Two out of three Asian major indices ended up in the red this week as soaring oil prices, inflation worries and a falling dollar compelled shaky investors to sell stocks. Foreign investors sold equities worth $879 million in India, $377 million in Thailand and $174 million in South Korea, according to Bloomberg data for the week. Japan was the one of the few markets to have seen weekly FII inflows ($2.6 billion) and consequently the index was up by 1 per cent for the week, buoyed by gains in exporter stocks due to a weaker yen.

Compared to Asia, European markets fared worse. 25 out of 28 European major indices were in red, recording their biggest weekly decline in four months, due to concerns related to oil. A report of the sharpest one-month rise in the U.S. unemployment rate in 22 years added another layer of negativity to weak sentiment. Even as equity investors and government officials hoped to see a ‘demand destruction’ for oil, the price of crude rose almost 10 per cent in the last two days of the week. India and Malaysia joined the select group of Asian governments this week to have increased prices or loosened up price controls. The governments of Indonesia, Taiwan, Pakistan and Sri Lanka have already risked their political aspirations by taking similar initiatives earlier.

Interest rates

In Asia, Pakistan (8 per cent) and Taiwan (3 per cent) were the only major gainers. One of the remaining options left for some Asian governments, in their battle against inflation, would be to hike interest rates. Elsewhere in Europe, though the European Central Bank and the Bank of England left their benchmark interest rates unchanged on June 5 – markets expect that officials may raise interest rates next month to combat their own problems with inflation.

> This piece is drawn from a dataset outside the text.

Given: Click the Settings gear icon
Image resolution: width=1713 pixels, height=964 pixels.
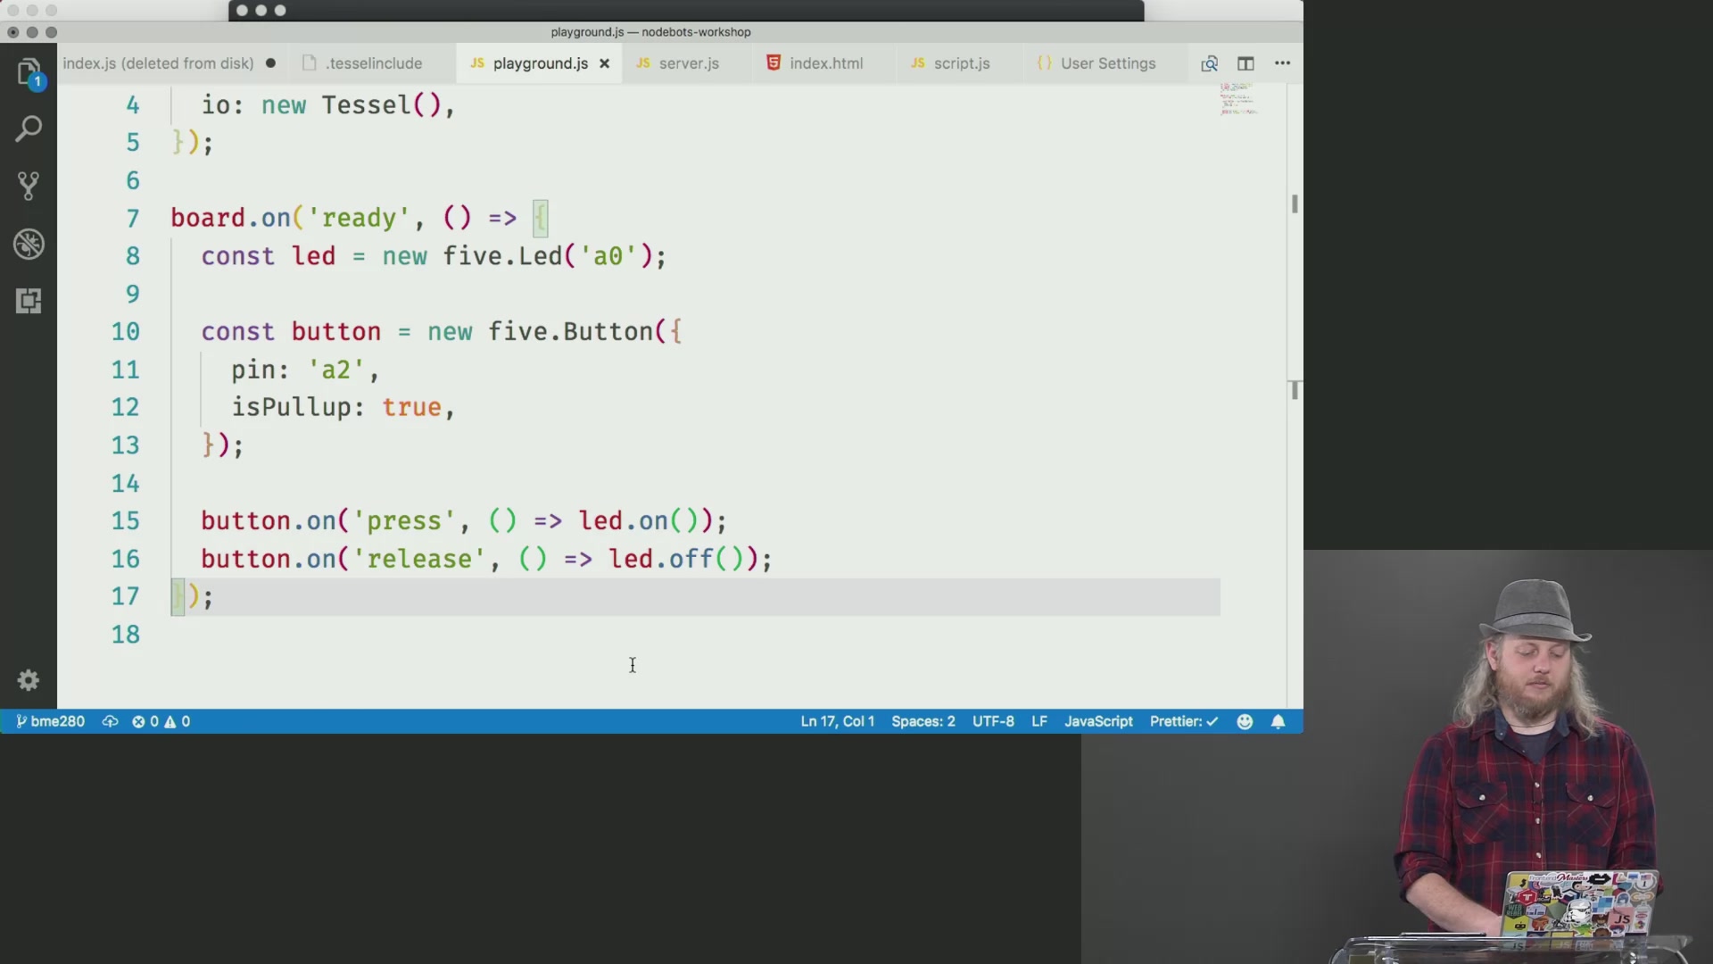Looking at the screenshot, I should click(29, 682).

In United States, the root of recent financial problems, NASDAQ and Dow Jones fell 2 and 3.4 per cent for the week respectively. Most of the losses came on Friday after U.S. statistics showed job losses for a fifth straight month, strengthening worries about an economy in recession. Investors in commodities had a fabulous week with futures related to crude, natural gas, wheat, and precious metals going up by 3-9 per cent for the week. If the sensitivity to the US unemployment data is anything to go by, investors would be glued to the statistics expected next week- pending home sales (June 9), retail sales (June 12) and core consumer price inflation (June 13).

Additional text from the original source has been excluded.